• [Exercise directions]: Match the string "avatar" against each line below, and copy every line that matches.

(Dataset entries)

========================

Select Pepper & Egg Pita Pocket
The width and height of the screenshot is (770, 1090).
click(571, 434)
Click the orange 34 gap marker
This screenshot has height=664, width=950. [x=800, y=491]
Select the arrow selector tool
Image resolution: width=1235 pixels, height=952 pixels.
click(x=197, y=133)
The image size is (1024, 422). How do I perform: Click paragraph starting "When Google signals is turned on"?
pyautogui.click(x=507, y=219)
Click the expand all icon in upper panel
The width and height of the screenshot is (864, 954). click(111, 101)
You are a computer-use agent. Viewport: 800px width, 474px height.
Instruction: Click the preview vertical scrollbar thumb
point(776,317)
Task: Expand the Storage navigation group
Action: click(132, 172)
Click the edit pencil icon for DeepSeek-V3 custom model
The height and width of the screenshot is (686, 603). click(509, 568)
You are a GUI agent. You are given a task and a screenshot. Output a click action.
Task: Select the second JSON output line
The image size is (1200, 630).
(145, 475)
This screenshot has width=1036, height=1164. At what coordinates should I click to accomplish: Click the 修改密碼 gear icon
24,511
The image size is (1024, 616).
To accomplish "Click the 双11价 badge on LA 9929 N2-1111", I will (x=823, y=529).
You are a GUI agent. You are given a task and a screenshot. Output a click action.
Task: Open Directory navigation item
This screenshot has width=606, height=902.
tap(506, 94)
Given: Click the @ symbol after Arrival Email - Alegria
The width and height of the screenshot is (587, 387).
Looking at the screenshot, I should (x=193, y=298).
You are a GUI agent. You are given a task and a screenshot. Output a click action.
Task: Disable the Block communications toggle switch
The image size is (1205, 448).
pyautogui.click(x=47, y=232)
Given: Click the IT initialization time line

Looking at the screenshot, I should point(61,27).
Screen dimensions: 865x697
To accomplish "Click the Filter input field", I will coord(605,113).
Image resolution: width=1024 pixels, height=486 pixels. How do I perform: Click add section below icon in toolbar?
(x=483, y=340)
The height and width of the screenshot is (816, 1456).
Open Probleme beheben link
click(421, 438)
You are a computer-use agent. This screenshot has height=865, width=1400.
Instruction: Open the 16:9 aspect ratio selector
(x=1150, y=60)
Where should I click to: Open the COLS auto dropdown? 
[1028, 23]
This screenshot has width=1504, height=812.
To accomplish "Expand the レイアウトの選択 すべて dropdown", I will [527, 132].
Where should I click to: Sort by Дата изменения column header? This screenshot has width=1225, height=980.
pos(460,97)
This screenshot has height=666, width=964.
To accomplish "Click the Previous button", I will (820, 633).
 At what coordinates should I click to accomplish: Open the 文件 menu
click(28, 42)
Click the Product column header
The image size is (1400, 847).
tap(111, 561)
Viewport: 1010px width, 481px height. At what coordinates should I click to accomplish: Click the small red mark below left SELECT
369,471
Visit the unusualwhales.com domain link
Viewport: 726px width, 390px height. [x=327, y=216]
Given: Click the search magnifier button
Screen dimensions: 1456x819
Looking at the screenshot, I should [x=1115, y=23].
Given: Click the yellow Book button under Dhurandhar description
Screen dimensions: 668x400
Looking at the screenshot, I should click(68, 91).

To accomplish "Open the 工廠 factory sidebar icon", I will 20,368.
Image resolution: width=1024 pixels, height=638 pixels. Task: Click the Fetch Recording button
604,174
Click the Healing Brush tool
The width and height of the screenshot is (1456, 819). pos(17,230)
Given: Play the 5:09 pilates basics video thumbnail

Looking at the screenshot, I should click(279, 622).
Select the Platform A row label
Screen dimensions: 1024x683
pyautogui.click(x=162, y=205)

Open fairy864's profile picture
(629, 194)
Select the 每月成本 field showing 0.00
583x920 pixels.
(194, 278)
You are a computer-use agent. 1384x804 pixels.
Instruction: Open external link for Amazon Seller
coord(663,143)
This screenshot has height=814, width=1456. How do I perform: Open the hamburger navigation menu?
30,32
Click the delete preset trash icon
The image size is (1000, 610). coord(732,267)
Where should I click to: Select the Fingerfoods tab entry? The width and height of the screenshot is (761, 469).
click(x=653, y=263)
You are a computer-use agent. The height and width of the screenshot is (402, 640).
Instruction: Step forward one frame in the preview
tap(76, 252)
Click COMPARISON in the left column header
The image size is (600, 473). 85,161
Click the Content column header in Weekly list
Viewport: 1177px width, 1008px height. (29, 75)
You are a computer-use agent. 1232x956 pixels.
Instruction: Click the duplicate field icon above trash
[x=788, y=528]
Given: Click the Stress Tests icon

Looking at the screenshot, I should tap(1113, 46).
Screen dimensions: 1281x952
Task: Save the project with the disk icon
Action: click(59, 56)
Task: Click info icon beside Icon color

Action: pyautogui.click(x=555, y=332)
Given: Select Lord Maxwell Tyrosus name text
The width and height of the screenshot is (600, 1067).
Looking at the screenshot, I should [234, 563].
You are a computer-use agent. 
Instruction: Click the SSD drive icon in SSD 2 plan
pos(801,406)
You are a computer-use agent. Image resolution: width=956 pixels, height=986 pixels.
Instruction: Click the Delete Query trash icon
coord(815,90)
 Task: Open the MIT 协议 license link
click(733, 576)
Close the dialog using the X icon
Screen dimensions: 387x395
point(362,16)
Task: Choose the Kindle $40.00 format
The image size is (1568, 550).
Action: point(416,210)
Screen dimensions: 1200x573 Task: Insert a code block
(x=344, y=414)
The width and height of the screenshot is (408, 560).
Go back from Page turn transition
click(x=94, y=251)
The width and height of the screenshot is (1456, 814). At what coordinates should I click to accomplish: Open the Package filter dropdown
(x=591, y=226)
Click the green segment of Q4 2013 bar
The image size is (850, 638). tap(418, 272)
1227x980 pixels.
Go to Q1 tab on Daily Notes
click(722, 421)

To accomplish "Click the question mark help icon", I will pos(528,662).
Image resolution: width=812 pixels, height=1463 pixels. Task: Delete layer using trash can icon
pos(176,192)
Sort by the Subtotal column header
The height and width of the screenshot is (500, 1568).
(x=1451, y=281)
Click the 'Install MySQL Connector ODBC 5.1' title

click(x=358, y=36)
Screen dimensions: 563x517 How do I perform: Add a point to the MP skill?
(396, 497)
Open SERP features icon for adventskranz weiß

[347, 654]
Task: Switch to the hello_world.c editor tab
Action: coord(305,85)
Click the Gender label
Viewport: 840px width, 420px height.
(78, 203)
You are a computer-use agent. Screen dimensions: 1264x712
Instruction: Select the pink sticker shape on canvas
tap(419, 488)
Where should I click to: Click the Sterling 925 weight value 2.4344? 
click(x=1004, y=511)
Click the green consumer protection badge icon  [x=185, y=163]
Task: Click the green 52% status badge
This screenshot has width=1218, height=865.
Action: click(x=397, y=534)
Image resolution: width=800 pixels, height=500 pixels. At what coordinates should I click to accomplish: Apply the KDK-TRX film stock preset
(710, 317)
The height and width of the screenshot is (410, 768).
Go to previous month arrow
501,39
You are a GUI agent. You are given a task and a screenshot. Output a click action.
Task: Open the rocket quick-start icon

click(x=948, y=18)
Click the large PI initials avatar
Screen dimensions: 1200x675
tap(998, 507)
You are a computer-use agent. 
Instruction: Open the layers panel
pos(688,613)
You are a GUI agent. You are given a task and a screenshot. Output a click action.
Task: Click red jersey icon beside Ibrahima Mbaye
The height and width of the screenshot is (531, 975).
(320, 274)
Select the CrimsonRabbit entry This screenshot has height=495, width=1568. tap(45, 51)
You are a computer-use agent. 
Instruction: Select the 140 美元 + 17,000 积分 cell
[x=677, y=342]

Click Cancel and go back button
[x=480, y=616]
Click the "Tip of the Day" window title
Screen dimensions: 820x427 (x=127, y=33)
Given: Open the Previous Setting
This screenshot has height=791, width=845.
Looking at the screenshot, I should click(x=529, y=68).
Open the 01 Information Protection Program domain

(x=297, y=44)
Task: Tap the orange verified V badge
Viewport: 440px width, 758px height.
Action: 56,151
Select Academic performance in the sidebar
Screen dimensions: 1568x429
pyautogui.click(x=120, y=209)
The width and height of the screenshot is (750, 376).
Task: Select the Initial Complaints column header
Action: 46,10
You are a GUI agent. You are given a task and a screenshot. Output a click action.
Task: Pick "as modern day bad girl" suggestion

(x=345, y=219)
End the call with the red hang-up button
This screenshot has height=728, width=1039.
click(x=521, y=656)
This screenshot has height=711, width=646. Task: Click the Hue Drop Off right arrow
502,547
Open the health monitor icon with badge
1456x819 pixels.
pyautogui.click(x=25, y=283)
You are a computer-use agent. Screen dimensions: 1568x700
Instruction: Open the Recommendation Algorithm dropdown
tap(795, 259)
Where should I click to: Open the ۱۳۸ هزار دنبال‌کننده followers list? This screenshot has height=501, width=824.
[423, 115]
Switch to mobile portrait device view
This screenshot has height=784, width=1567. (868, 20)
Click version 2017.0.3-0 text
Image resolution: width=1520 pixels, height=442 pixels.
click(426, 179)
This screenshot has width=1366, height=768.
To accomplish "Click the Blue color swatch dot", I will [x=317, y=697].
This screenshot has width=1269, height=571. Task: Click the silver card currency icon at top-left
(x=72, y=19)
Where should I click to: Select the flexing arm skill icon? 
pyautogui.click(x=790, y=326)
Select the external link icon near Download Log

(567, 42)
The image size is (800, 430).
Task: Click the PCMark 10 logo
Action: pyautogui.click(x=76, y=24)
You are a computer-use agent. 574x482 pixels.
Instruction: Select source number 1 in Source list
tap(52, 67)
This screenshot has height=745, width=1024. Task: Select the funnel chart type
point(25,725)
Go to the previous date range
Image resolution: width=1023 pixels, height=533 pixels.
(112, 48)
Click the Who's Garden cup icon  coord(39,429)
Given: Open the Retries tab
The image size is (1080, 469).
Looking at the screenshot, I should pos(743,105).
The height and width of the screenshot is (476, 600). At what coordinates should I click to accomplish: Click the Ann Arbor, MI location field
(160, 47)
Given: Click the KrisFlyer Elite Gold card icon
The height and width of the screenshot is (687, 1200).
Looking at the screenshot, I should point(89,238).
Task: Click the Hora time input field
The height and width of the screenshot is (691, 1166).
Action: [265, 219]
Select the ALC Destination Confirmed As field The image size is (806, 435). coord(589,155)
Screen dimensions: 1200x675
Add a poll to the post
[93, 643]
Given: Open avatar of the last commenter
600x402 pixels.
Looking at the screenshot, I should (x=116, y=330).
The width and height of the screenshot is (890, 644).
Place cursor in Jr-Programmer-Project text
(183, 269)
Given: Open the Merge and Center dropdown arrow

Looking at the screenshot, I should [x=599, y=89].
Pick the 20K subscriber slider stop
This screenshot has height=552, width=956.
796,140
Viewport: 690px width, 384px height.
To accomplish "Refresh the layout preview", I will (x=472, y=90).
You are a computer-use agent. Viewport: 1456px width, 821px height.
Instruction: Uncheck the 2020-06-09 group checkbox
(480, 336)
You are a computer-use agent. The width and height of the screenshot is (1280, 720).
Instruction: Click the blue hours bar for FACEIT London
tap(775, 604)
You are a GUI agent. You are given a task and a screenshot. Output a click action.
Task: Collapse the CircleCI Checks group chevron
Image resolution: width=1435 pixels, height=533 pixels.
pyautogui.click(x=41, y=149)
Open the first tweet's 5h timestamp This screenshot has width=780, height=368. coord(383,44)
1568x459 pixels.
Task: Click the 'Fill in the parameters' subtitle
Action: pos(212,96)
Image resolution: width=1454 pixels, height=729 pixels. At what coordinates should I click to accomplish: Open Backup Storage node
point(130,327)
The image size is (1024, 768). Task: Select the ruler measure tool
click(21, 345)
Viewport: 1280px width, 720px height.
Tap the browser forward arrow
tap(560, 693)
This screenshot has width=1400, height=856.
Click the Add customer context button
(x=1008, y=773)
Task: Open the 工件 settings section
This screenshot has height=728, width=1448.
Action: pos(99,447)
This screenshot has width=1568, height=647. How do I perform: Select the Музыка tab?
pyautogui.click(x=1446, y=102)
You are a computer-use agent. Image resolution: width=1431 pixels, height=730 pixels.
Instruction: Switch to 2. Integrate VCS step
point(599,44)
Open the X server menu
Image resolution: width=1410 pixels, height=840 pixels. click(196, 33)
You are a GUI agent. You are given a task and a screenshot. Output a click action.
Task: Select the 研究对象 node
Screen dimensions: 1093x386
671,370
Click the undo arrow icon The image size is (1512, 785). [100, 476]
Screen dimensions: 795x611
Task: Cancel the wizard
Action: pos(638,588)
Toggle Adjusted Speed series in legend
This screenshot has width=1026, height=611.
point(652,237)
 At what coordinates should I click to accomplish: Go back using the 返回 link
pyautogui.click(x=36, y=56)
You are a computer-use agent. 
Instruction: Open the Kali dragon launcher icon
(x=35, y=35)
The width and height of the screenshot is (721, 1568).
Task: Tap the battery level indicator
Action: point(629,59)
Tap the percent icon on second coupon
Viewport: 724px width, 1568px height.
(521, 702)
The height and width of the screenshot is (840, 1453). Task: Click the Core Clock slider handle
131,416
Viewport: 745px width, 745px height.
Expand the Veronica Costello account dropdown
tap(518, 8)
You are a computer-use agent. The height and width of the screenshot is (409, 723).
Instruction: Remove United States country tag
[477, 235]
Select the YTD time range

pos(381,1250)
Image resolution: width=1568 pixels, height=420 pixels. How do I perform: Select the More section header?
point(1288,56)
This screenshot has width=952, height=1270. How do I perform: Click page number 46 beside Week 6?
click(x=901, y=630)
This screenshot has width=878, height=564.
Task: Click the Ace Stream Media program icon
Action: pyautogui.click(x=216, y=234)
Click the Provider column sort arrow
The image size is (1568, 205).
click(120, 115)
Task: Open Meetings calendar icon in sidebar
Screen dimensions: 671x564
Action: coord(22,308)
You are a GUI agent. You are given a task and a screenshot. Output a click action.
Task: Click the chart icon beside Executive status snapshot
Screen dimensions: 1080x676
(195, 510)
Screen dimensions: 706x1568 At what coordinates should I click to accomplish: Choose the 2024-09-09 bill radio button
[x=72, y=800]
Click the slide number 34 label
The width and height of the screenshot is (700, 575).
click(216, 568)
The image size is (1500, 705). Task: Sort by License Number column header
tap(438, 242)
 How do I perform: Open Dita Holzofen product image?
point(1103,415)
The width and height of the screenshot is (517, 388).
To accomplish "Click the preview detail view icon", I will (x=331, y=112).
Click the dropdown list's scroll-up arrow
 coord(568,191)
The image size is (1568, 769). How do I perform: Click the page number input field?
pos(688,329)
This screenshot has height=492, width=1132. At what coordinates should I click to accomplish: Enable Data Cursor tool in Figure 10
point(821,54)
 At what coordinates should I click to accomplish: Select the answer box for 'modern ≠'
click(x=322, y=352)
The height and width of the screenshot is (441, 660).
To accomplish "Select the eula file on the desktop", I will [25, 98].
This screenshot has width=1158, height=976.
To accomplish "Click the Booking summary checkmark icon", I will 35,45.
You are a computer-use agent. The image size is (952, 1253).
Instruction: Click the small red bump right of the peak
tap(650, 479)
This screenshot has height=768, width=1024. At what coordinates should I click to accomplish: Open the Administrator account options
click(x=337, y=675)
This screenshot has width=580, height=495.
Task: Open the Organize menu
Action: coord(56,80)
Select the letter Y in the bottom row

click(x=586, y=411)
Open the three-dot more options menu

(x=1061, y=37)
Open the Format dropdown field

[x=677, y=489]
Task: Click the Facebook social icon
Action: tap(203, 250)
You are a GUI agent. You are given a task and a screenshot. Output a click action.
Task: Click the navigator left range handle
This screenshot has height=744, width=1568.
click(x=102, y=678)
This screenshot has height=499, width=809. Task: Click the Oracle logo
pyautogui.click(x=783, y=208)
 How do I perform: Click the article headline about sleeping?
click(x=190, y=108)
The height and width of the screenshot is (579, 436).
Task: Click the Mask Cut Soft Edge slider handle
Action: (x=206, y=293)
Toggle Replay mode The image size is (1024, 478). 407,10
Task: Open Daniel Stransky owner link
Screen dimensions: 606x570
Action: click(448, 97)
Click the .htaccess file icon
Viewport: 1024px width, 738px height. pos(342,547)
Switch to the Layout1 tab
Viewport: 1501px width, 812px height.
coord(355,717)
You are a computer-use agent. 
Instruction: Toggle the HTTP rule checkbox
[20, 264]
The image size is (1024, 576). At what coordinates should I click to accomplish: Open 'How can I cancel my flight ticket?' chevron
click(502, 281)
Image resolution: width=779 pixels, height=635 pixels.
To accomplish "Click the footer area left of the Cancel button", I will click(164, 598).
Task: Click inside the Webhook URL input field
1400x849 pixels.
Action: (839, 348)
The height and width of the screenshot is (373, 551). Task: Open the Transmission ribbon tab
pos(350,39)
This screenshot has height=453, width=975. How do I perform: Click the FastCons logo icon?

========================

• [Exercise solution]:
Click the large PI initials avatar
Given: Open avatar of the last commenter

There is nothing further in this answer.